▶ Problema assegnato 1:
In base al brano su Giorgia Meloni, spiega perché la settimana viene definita una delle più difficili del suo mandato.
▶ Problema assegnato 2:
Trascrivi senza modifiche la parte del brano su Giorgia Meloni che si apre con le parole contenenti "Poi nei guai" e si chiude con "gabinetto della premier.".

▶ Estratto fornito:
====
La premier diserta gli appuntamenti internazionali e resta in Italia. Annullati diversi viaggi all’estero, cerca di metterci la faccia: per lei diversi impegni pubblici. Ma il pensiero è rivolto altrove
C’è la paura a scandire l’agenda di Giorgia Meloni. L’obiettivo dello staff della presidente del Consiglio è quello di far dimenticare una delle settimane più difficili del suo mandato: accusata dalle opposizioni di scappare dal confronto sulla vicenda Almasri e dall’inchiesta della Corte penale internazionale sul Governo.
Poi nei guai con i servizi (guai in parte anticipati dalle dimissioni di Elisabetta Belloni dalla guida del Dis) e con tre agenti dell’Aisi (l’agenzia dei servizi interni) che, come ha rivelato Domani, hanno fatto ricerche su Gaetano Caputi, capo di gabinetto della premier.
====
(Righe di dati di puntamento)
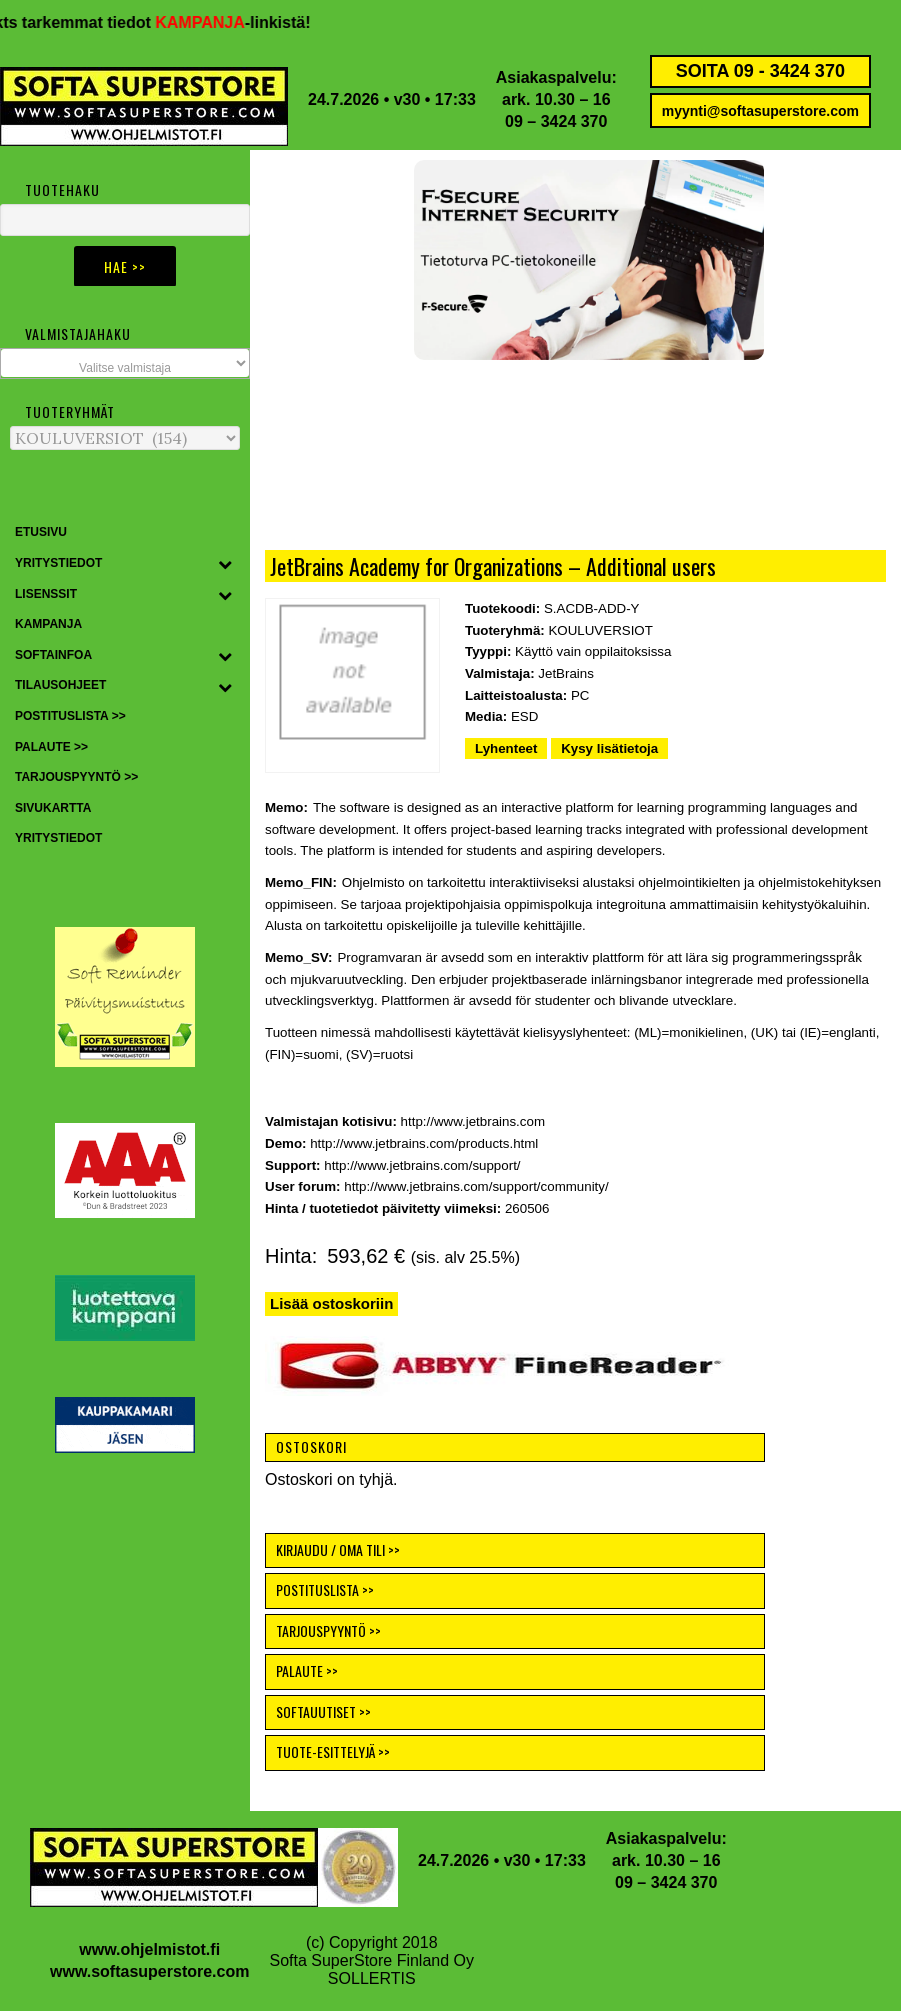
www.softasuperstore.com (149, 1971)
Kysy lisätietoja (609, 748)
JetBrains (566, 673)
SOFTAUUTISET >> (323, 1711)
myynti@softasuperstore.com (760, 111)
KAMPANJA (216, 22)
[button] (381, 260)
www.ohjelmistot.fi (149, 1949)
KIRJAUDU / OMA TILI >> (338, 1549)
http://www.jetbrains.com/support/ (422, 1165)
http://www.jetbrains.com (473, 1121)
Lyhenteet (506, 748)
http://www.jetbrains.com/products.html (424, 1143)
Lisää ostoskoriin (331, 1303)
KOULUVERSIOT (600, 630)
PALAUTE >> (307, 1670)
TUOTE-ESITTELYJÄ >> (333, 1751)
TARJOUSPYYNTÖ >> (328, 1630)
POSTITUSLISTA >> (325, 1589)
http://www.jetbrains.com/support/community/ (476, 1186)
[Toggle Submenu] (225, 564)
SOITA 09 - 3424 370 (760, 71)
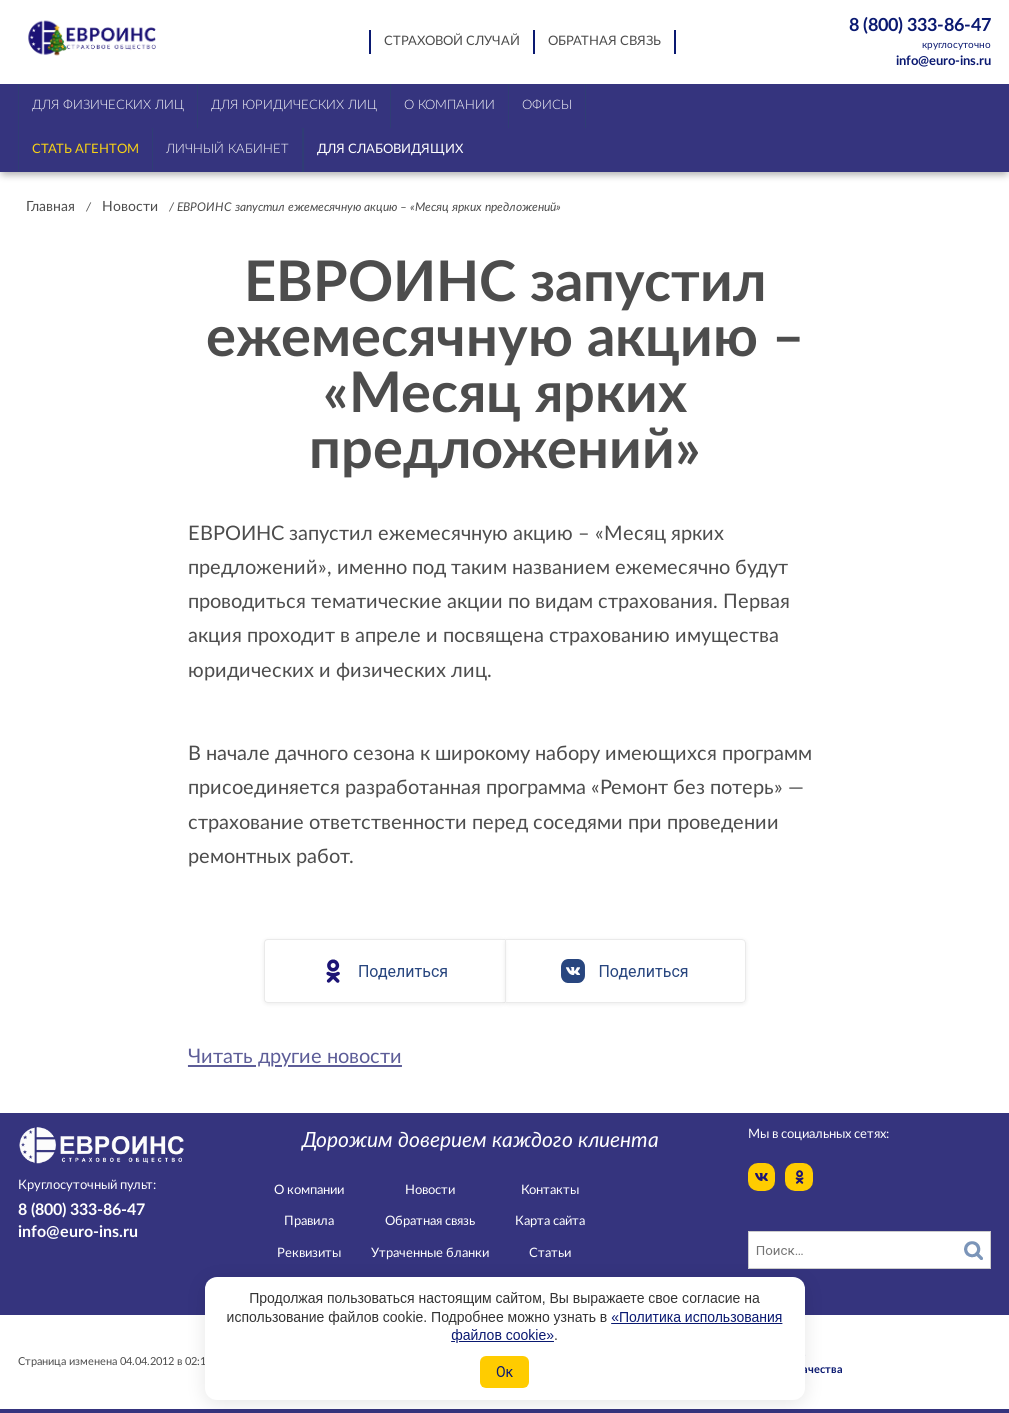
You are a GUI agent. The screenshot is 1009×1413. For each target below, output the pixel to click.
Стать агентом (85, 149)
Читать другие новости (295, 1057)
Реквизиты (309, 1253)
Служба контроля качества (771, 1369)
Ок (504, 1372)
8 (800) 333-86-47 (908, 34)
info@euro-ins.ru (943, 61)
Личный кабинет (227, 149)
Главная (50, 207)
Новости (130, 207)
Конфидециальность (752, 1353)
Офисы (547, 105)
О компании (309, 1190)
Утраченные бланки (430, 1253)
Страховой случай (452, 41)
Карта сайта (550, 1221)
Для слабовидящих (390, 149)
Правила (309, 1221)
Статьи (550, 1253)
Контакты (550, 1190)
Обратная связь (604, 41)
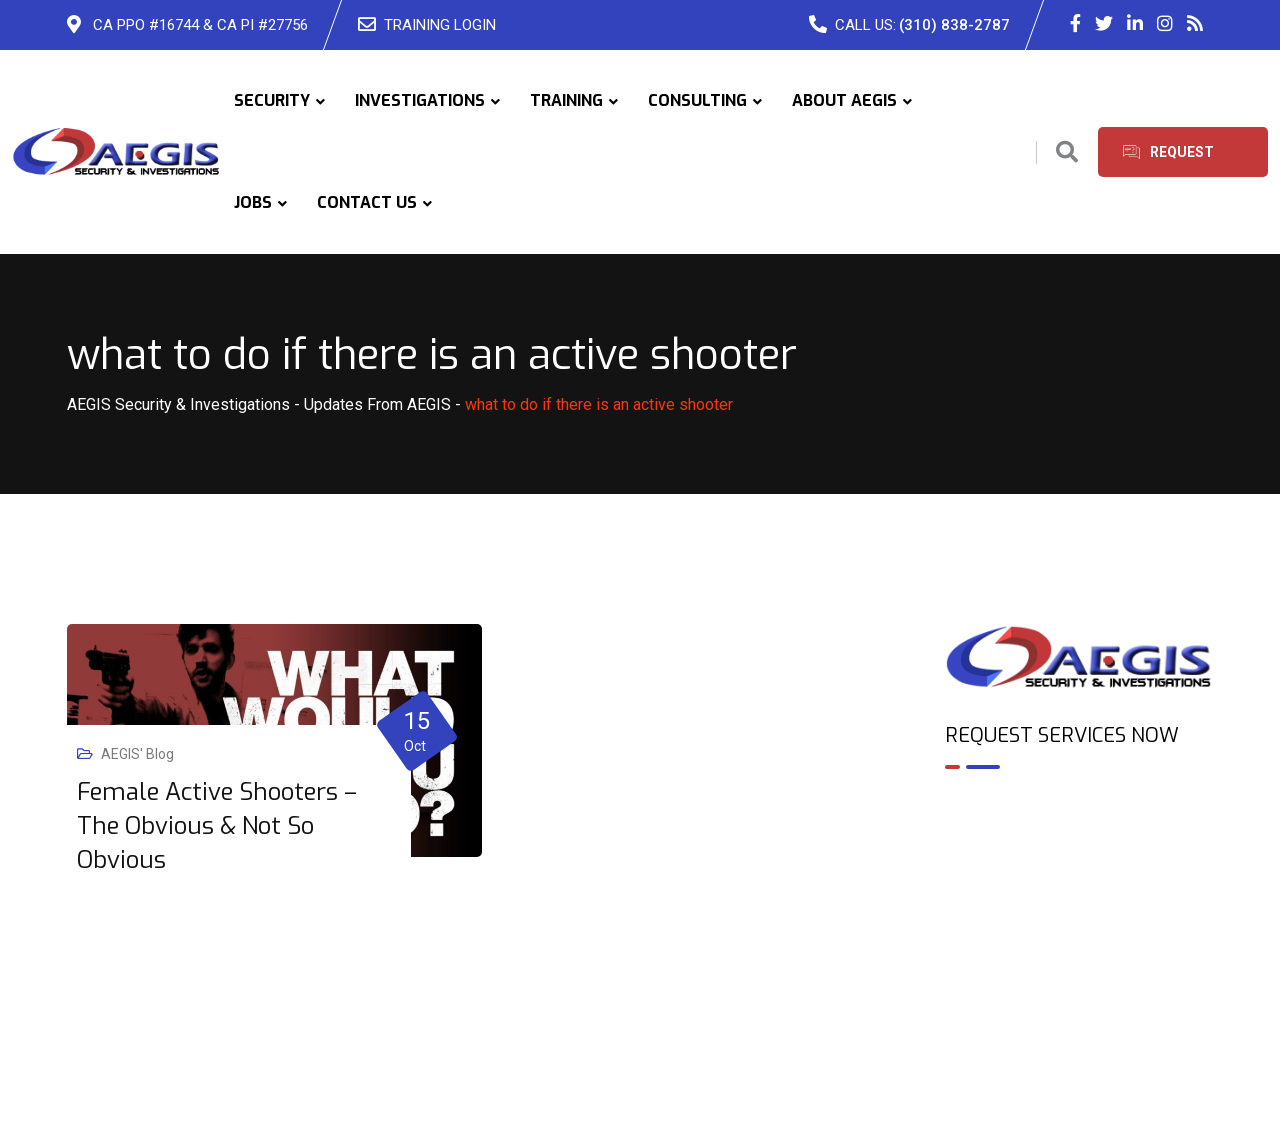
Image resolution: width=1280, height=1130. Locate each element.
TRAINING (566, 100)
====
▶ Risposta completa 1:
Le opposizioni l'hanno accusata di sottrarsi al confronto sulla vicenda Almasri e di sfuggire all'inchiesta della Corte penale internazionale sul Governo. A ciò si sono aggiunti i guai con i servizi: tre agenti dell'Aisi hanno svolto ricerche su Gaetano Caputi, capo di gabinetto della premier.

▶ Risposta completa 2:
Poi nei guai con i servizi (guai in parte anticipati dalle dimissioni di Elisabetta Belloni dalla guida del Dis) e con tre agenti dell’Aisi (l’agenzia dei servizi interni) che, come ha rivelato Domani, hanno fatto ricerche su Gaetano Caputi, capo di gabinetto della premier.